そこで、2022年度の取り組みは、生理用品の配布に加え、SNSを活用した薬剤師・管理栄養士による相談窓口を開設することとなった。匿名性を保ちつつ健康に関するアドバイスを実施し、状況に応じて医療機関以外の支援先に繋げる。
「私の生理に向き合おう」プロジェクト
生理用品の平均的な購入費用は月額1000円程度だが、出血量や痛みの程度により医薬品購入などで増加することもある。経済的な理由のほかパートナーや父親(ときに母親)の無関心・無理解により、購入できないケースもあるという。無関心や無理解は、男性視点で社会の仕組みが構築されていることの弊害であろう。
思春期に対する配慮ではあるものの、生理に関する授業はクローズで行われており、社会的にも「生理や出産は病気ではない」との古い考えが根付いたままで、災害避難所においても「支援備品」ではなく「自己管理するもの」として扱われているケースが少なくない。
このような「空気」を感じ、女性たちが無意識に生理や自分のカラダについての話題を「恥ずかしいもの」「人と共有しないもの」としてしまっているのであれば、それはとても残念なことである。

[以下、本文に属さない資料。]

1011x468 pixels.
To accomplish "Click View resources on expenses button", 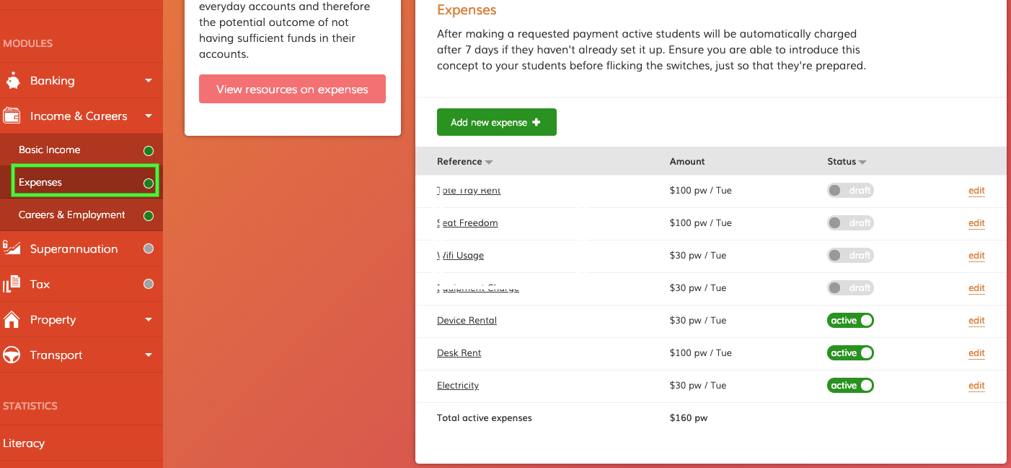I will [x=292, y=90].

ヨコ寄付の国際女性デー(※1)特別企画の実質的なテーマは「生理の貧困」であるが、込められたのは「自身のカラダをもっとよく知って、大切にしてあげよう」という思いである。
ギフトとして用意された生理用品は、「ナプキン」と「月経カップ」の2種類となっており、使い慣れた「ナプキン」を選択する方が圧倒的に多いと思われる。
しかし、経血量や期間、出産経験の有無、年齢、ライフスタイルなどによっては、月経カップを利用することで生理の時期をより快適に過ごすことも可能であるので、「私の生理」に向き合い、「ナプキン」と「月経カップ」のどちらがより自身に合っているか、選択の機会にしてほしい。
月経カップの多様な可能性
シリコーン製の月経カップは、繰り返し使用可能なことから長期で考えると経済面と環境面で負荷が小さい。もちろんこの点だけでも選択する意味があるが、実は最もメリットと考えられるのはその快適性だ。ほとんどの女性が、学校や会社、子育てや趣味の場でナプキンの交換や漏れ、肌荒れなどを気にしながら過ごした経験があるのではないだろうか。

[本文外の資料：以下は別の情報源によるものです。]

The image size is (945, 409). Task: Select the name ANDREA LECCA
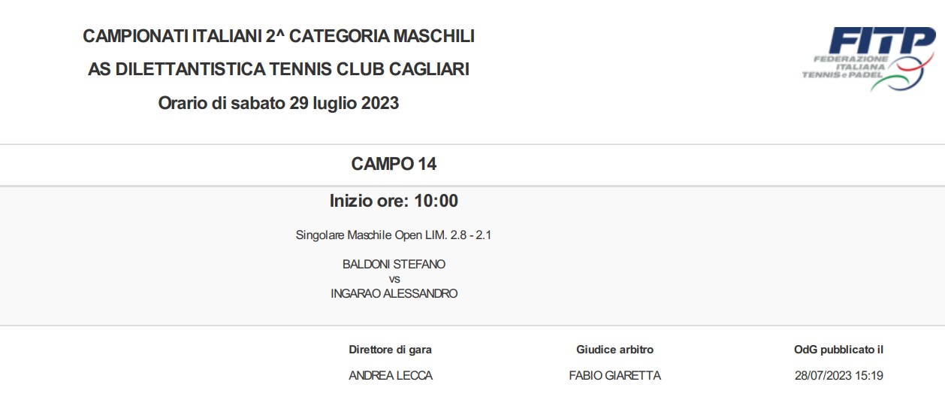[x=391, y=375]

「ヨコ寄付」で提供する米アニガン社製月経カップは、心臓人工弁やコンタクトに使用される医療用シリコーン100%で耐熱性、耐久性に優れているため手入れをしやすい。ラテックスアレルギーを持つ人でも安心して使用可能だ。
販売元のインテグロ社は、「女性ならではの健康課題によって社会活動が制限されない、もっとオープンに語ることができる環境をつくりたい」というビジョンを持ち、個々のライフステージや不安に寄り添い、商品の選択から使いこなせるようになるまで丁寧なサポートを行っている。ぜひ、国際女性デーをきっかけに「私の生理」に向き合って頂きたいと思う。
※1国際女性デー
「女性の社会参加と地位向上を訴える」と「女性の素晴らしい活躍、勇気ある行動を称える」ことを目的に、1975年に国連により毎年3月8日を「国際女性デー」に制定した。